- [PROBLEM DESCRIPTION] Determine how many lines below contain the string "computer" and give that number without anything else.

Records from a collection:
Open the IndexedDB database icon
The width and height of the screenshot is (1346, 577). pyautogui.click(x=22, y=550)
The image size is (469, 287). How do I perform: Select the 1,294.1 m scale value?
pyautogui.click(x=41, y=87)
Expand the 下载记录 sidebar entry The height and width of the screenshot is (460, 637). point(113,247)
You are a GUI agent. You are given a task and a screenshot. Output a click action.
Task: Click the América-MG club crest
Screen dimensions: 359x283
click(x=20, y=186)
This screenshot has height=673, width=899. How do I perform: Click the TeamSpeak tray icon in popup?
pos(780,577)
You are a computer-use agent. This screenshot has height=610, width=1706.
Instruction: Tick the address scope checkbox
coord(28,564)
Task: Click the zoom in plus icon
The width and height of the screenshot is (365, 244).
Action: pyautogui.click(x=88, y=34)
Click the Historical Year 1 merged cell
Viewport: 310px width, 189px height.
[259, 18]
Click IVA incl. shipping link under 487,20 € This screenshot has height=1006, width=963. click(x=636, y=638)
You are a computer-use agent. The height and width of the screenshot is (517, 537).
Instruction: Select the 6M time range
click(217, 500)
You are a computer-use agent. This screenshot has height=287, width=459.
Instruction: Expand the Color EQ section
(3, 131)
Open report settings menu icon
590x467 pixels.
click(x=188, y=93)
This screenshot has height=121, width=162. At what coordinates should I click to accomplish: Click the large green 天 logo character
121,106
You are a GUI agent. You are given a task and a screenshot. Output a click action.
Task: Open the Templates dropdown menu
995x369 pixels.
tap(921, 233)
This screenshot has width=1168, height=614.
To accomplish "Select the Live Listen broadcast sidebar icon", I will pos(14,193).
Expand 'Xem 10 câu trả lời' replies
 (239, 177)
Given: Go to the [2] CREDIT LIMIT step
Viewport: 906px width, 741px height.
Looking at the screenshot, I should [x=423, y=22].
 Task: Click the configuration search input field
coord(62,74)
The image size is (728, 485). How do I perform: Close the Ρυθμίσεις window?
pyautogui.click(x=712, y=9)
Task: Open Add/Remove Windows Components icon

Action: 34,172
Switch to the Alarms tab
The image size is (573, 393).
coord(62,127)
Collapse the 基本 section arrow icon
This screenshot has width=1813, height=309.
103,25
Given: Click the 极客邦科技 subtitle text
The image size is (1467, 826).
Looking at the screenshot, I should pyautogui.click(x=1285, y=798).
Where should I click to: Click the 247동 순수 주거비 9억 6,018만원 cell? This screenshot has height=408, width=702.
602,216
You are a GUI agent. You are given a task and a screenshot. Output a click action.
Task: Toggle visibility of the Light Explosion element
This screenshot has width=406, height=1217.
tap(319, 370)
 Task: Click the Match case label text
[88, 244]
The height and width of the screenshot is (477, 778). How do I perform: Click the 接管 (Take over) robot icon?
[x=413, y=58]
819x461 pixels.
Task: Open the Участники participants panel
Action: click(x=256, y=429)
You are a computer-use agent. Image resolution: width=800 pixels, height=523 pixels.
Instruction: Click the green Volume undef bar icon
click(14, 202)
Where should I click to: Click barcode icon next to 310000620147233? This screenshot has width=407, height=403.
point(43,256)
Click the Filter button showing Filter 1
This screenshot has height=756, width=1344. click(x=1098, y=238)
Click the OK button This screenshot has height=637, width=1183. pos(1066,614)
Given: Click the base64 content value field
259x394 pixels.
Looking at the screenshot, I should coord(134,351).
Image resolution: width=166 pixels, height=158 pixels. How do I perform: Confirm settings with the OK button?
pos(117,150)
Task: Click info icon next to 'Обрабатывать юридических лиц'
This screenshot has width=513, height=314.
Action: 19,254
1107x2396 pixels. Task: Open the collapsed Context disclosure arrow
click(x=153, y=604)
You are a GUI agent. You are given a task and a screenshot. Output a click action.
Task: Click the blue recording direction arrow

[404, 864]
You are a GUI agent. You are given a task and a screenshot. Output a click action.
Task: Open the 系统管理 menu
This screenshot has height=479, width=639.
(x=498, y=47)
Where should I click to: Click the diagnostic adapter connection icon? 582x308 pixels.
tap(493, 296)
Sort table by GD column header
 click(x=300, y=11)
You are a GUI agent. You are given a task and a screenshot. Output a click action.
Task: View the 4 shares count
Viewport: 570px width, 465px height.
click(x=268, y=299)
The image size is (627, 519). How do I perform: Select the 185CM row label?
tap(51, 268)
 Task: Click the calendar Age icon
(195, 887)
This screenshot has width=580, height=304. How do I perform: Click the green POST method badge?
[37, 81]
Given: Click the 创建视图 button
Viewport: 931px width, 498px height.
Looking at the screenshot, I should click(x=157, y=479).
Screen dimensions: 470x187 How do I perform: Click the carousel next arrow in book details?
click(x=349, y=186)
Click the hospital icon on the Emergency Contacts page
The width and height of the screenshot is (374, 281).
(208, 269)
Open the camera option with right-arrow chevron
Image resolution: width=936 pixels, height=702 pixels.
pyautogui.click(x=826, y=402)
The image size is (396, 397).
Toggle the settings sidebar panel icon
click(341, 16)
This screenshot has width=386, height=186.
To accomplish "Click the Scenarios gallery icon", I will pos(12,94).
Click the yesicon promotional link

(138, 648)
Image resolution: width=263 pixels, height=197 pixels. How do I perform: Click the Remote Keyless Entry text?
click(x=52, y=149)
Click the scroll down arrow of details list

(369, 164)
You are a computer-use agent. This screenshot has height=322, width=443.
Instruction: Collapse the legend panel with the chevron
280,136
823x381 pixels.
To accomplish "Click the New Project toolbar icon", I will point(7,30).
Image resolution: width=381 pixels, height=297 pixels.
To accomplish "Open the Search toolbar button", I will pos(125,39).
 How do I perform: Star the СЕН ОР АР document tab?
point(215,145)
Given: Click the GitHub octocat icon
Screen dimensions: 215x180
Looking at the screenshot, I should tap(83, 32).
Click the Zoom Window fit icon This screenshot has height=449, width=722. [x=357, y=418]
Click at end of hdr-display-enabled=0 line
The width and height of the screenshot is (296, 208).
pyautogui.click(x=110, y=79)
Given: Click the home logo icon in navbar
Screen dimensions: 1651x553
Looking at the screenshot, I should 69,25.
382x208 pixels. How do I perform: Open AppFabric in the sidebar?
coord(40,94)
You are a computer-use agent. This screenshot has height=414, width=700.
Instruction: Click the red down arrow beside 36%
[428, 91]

- [ANSWER SECTION] 6